L’Impératrice redoutait cette entrevue pour le souvenir des jours heureux qu’elle allait réveiller, et elle craignait de ne pas pouvoir dominer son émotion. Néanmoins, faisant un violent effort sur elle-même, elle alla recevoir l’auguste visiteur à la porte de la villa. Quand les deux survivants des fêtes de 1867 «e trouvèrent en présence, les souvenirs féeriques se dressèrent et s’écroulèrent entre eux, — et une angoisse poignante s’empara de l’un et de l’autre. Au lieu de la souveraine rayonnante de beauté et de puissance qu’il avait laissée trois ans auparavant, l’Empereur retrouvait une veuve détrônée, exilée et vieillie... Et celle qui avait accueilli dans son empire le tout-puissant souverain, voyait apparaître dans sa retraite celui qui d’un geste, — croyait-elle, — aurait pu empêcher ses malheurs, et surtout le malheur de la France...

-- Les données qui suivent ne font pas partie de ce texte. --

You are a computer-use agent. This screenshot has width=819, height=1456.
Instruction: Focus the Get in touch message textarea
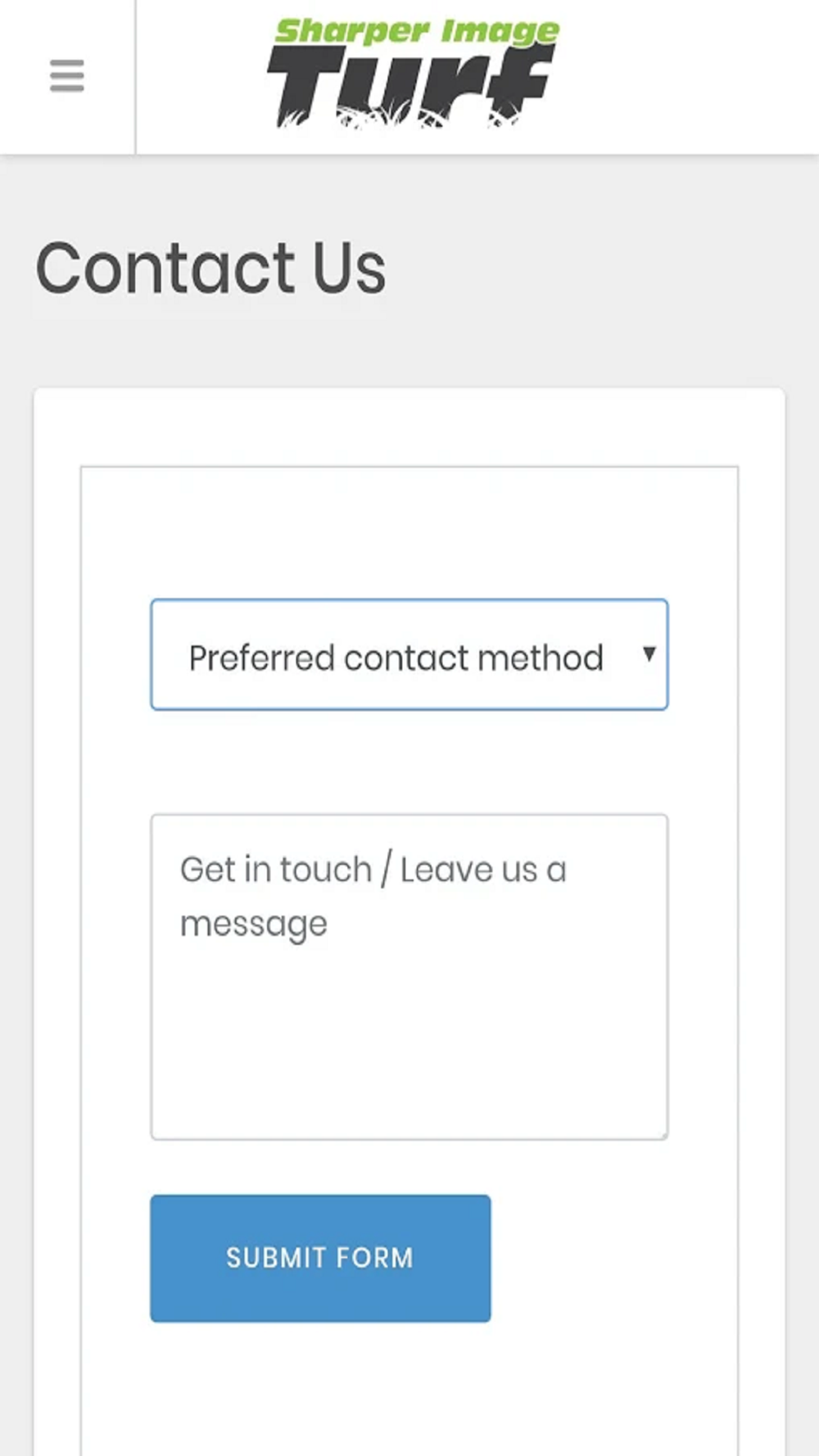[x=410, y=977]
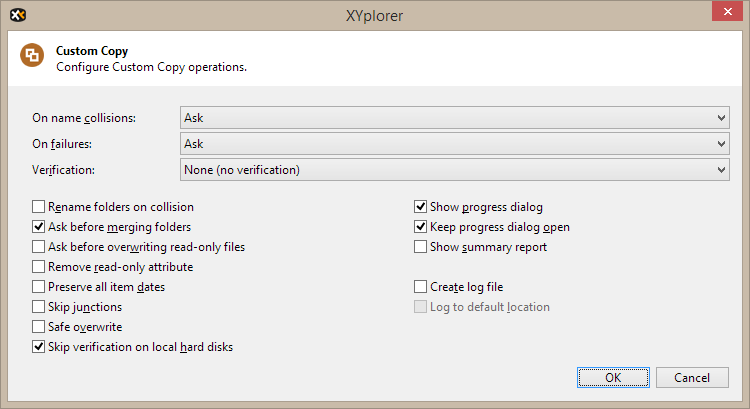The image size is (750, 409).
Task: Click the Cancel button
Action: [x=692, y=377]
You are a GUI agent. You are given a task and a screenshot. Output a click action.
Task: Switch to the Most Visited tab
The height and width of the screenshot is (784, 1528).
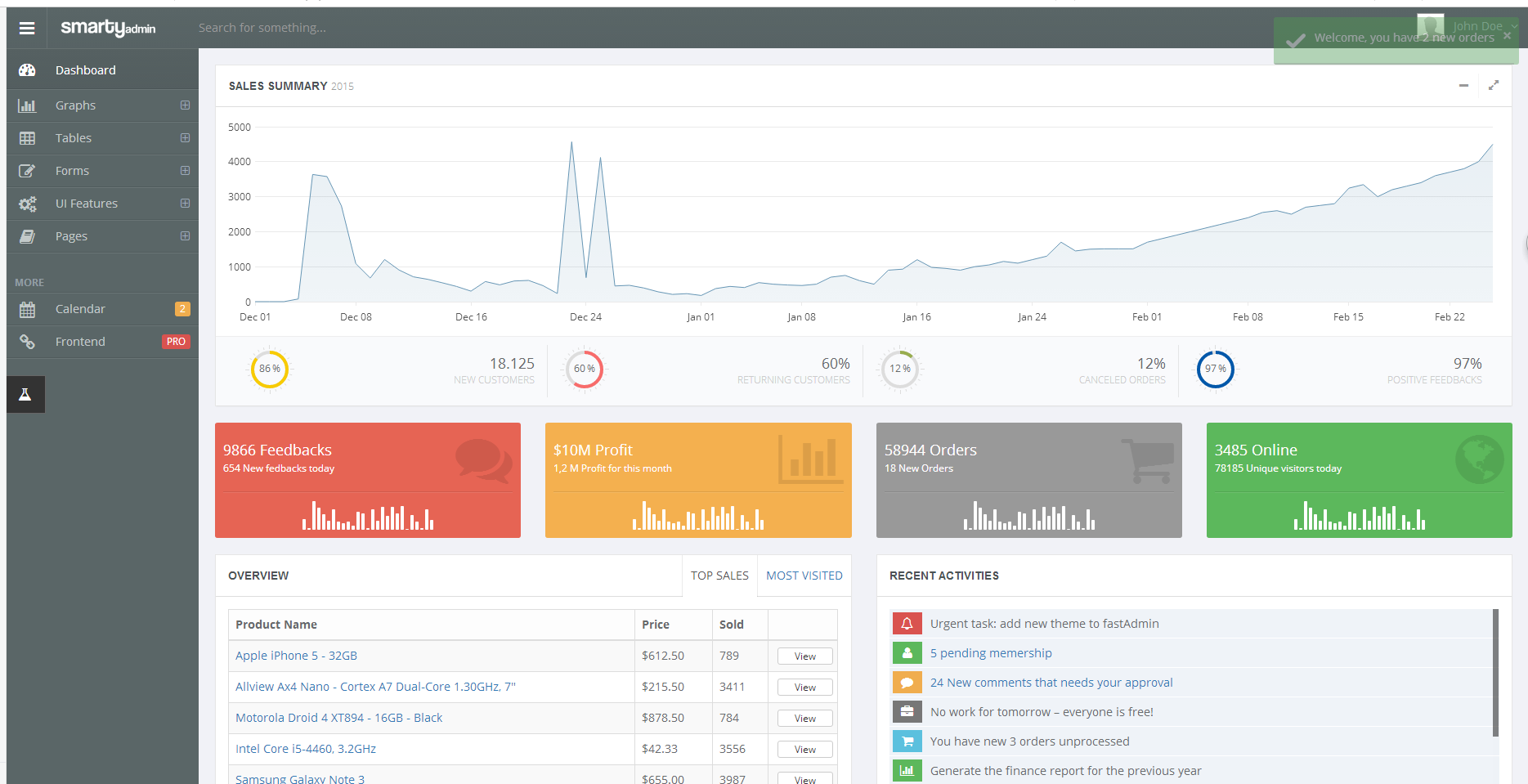tap(804, 576)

Telle fut leur émotion réciproque, leur attendrissement invincible, que pendant quelques instants ils restèrent debout l’un en face de l’autre, se regardant au fond de leurs yeux humides, sans pouvoir prononcer une parole, les mots s’arrêtant dans leur gorge oppressée...

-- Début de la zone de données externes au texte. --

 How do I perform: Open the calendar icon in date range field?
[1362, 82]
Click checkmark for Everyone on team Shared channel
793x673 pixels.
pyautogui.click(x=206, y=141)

Enfin, après un long silence peuplé de regrets, et peut-être de remords, le Tsar prit la main de l’Impératrice entre les siennes, il la serra tendrement et l’approcha de ses lèvres en murmurant :

— Ah ! Madame ! Si c’était à refaire !...

— Trop tard. Sire, répondit-elle, non sans une involontaire amertume contre la destinée et avec une résignation forcée devant l’irréparable...


Le lendemain, le Tsar devait passer une grande revue à Aldershot. Avant de se rendre au champ de manœuvre, il avait accepté le lunch que lui offrait à Woolwich le général Symons, directeur de l’Ecole.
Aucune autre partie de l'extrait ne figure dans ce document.